--- Work task ---
Write out the data word for word and drop any picture you find.

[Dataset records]
· · · ·

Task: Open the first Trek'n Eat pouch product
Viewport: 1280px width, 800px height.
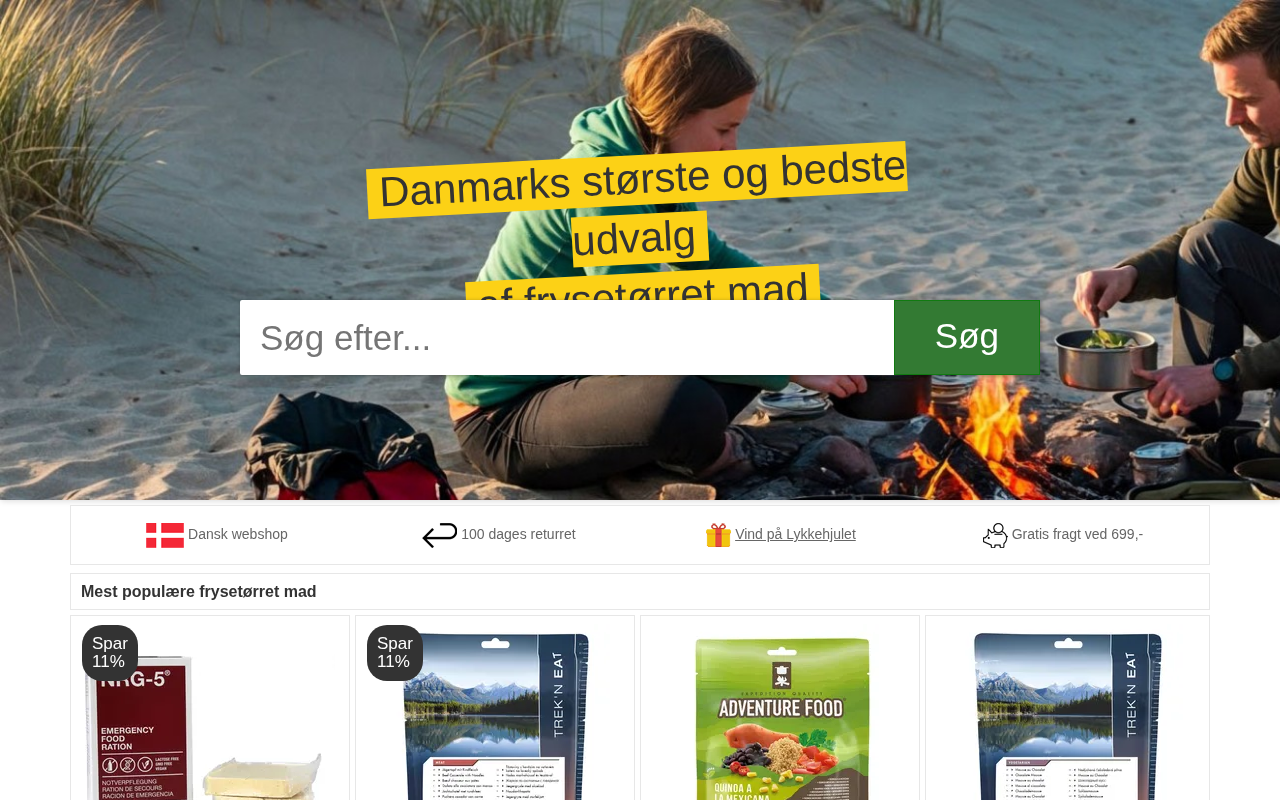Action: point(496,716)
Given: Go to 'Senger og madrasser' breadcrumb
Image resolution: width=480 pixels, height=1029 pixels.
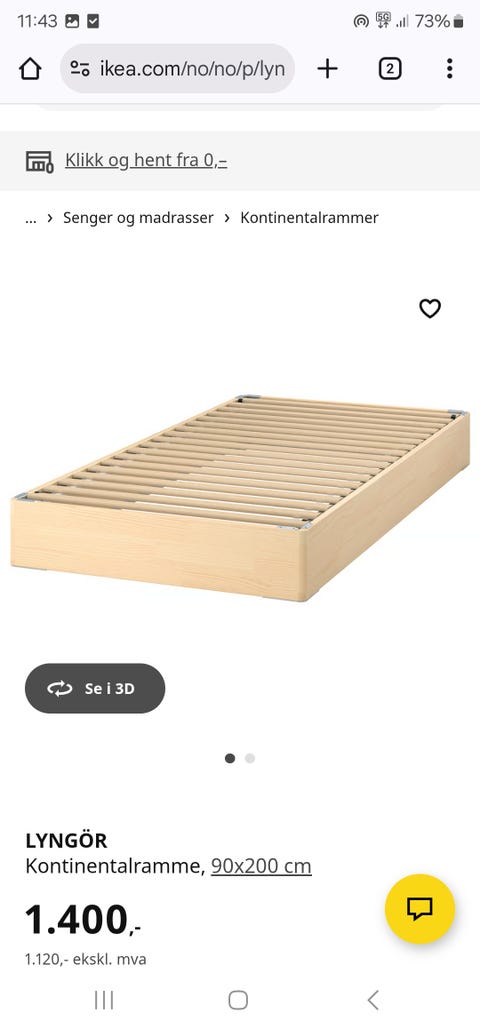Looking at the screenshot, I should coord(138,218).
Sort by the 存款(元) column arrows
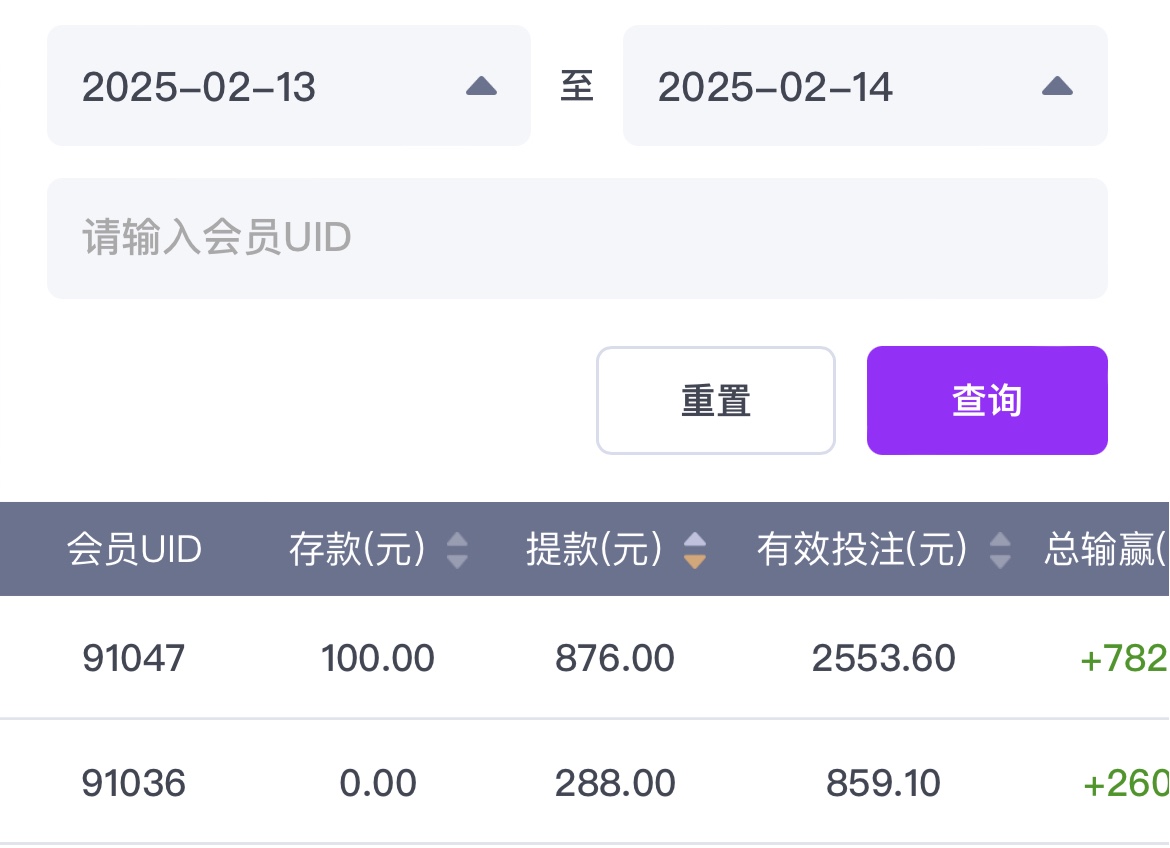The width and height of the screenshot is (1170, 848). (457, 550)
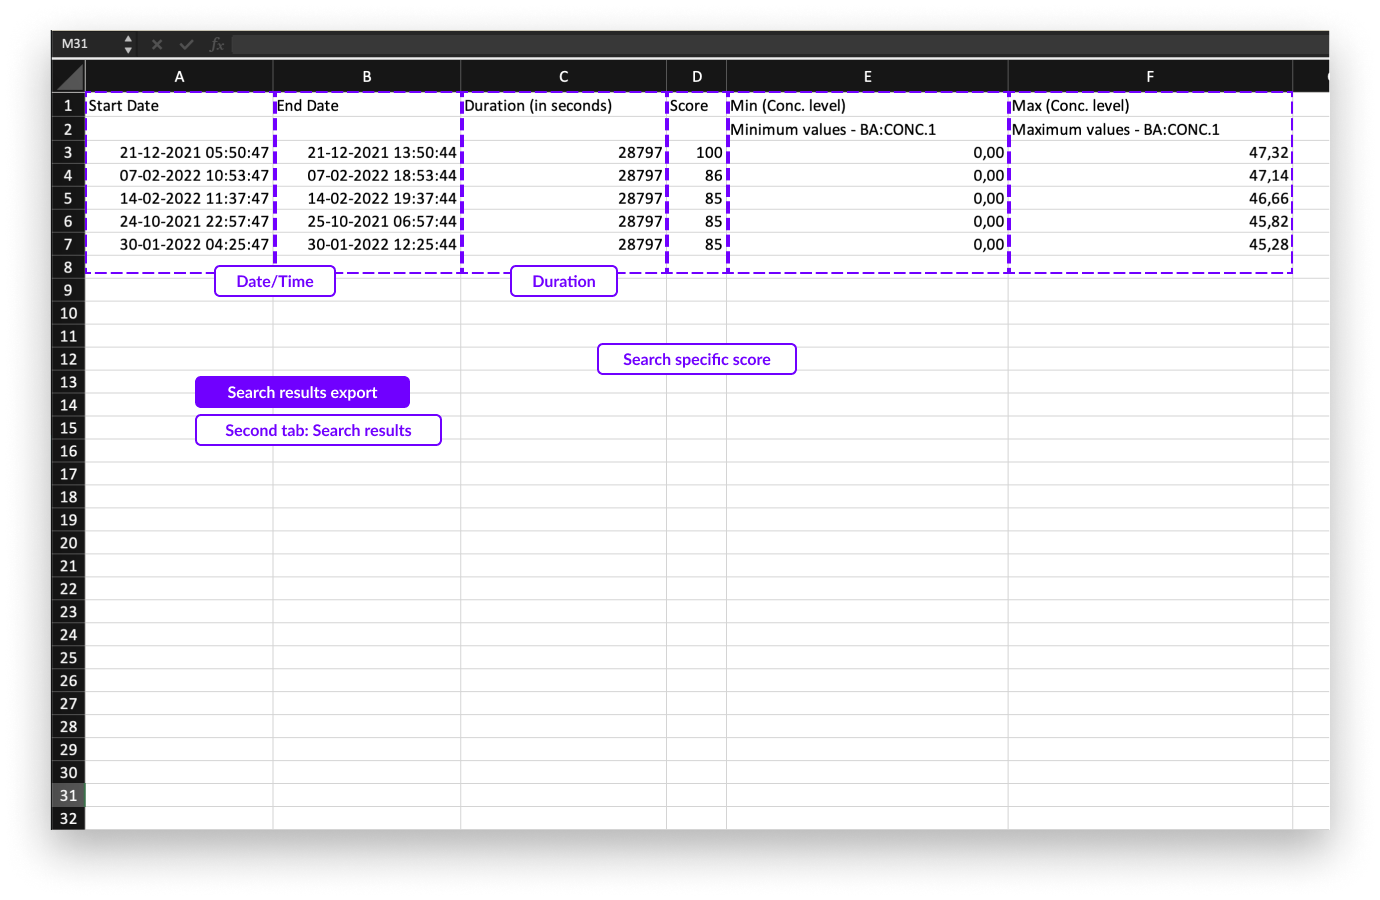Viewport: 1380px width, 900px height.
Task: Click the Search specific score button
Action: (x=696, y=359)
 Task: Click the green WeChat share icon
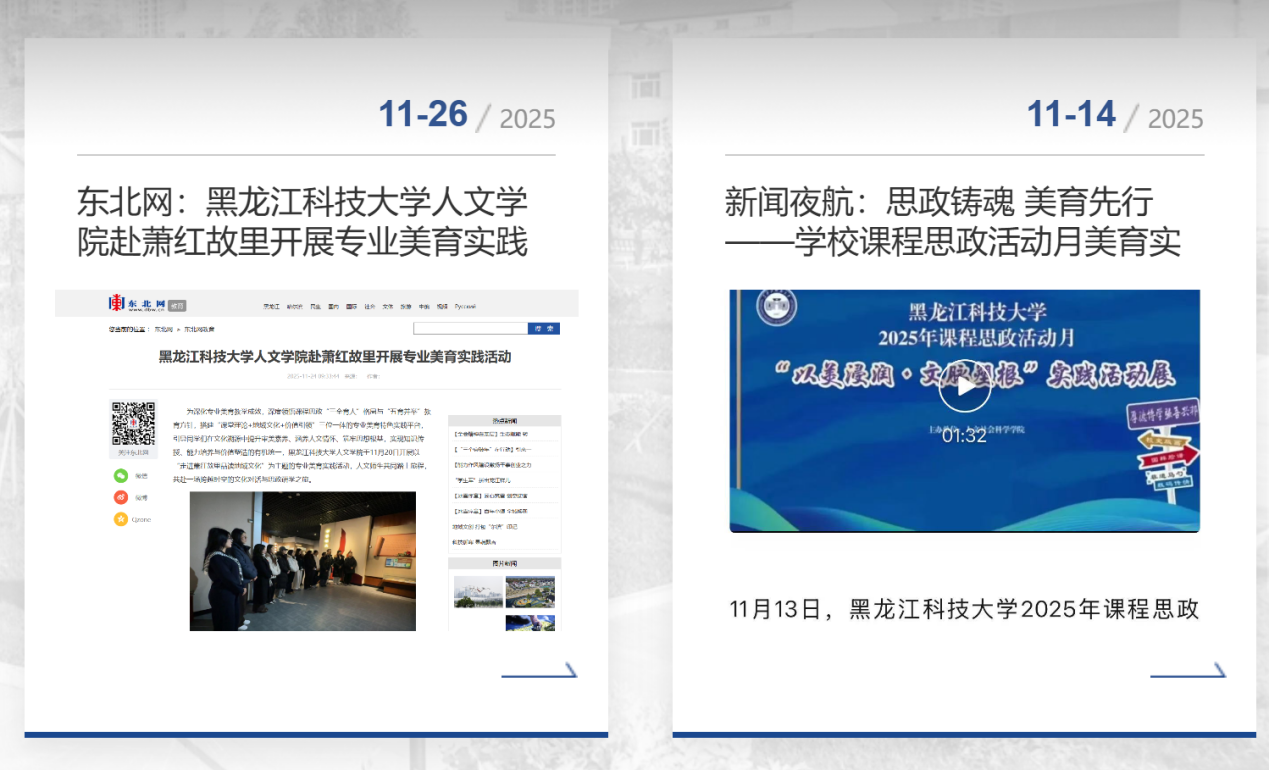[121, 476]
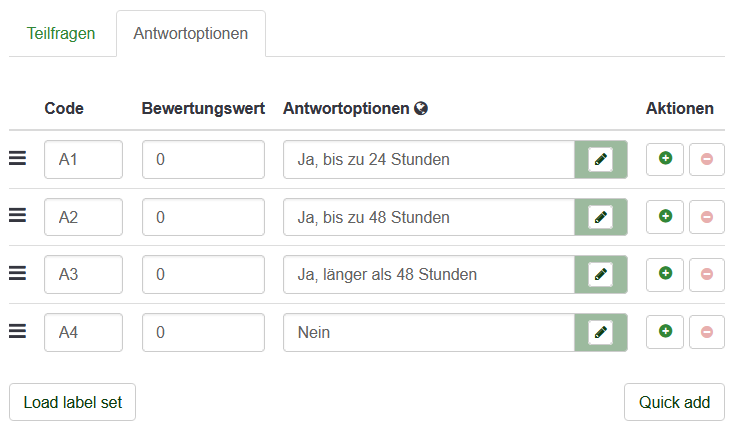Screen dimensions: 745x426
Task: Select the Antwortoptionen tab
Action: pyautogui.click(x=191, y=34)
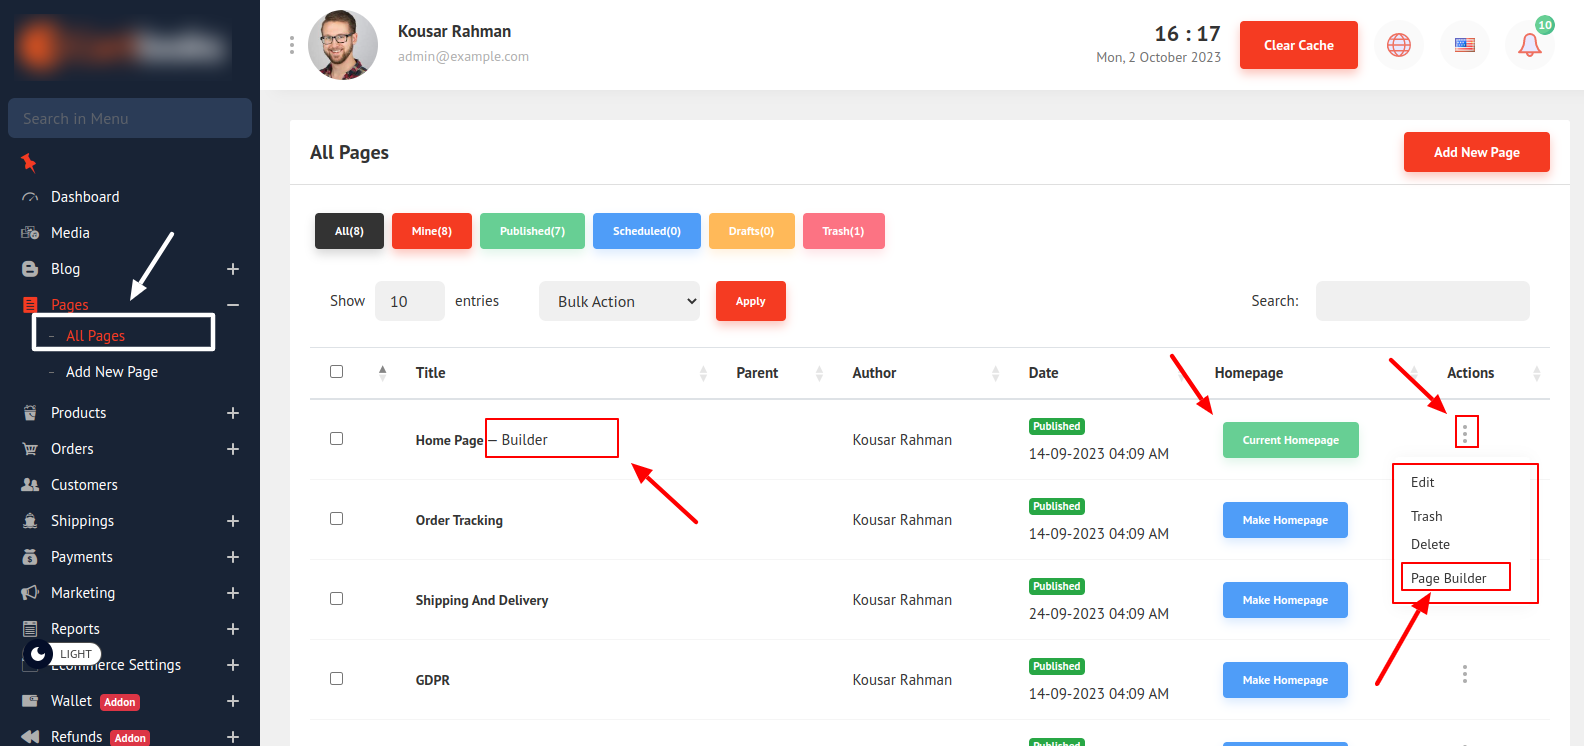Viewport: 1584px width, 746px height.
Task: Focus the table Search input field
Action: coord(1422,301)
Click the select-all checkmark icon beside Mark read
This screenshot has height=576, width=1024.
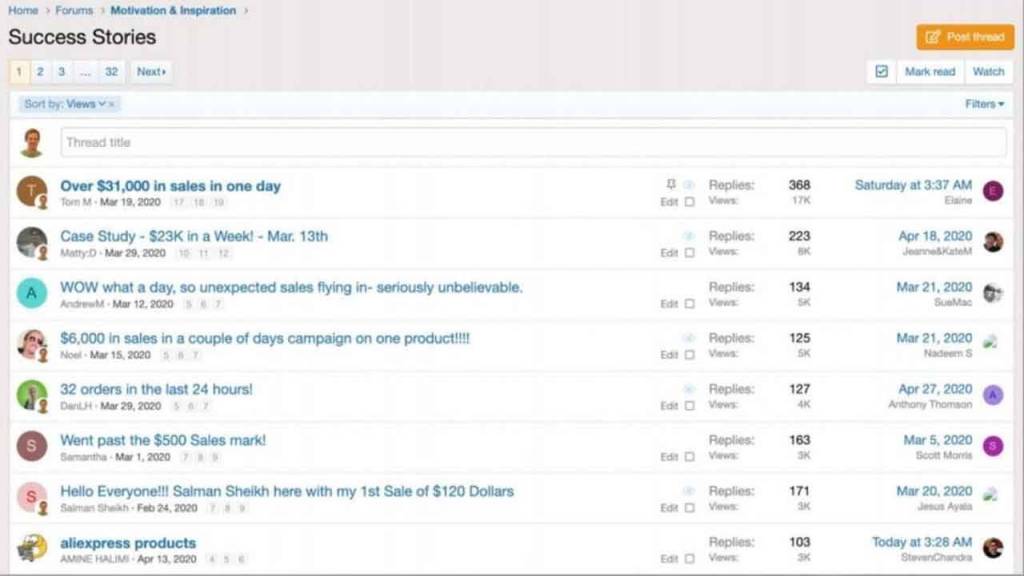881,72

· · · ·

--- Solution below ---
Task: Open the first Trek'n Eat pouch product
Viewport: 1280px width, 800px height.
Action: point(496,716)
Given: Go to 'Senger og madrasser' breadcrumb
Image resolution: width=480 pixels, height=1029 pixels.
Looking at the screenshot, I should coord(138,218).
Sort by the 存款(元) column arrows
The width and height of the screenshot is (1170, 848). (457, 550)
Viewport: 1380px width, 900px height.
Task: Click the Search specific score button
Action: (x=696, y=359)
 Task: Click the green WeChat share icon
[121, 476]
Screen dimensions: 745x426
Task: Select the Antwortoptionen tab
Action: pyautogui.click(x=191, y=34)
Viewport: 1584px width, 746px height.
Task: Focus the table Search input field
Action: coord(1422,301)
Click the select-all checkmark icon beside Mark read
This screenshot has height=576, width=1024.
881,72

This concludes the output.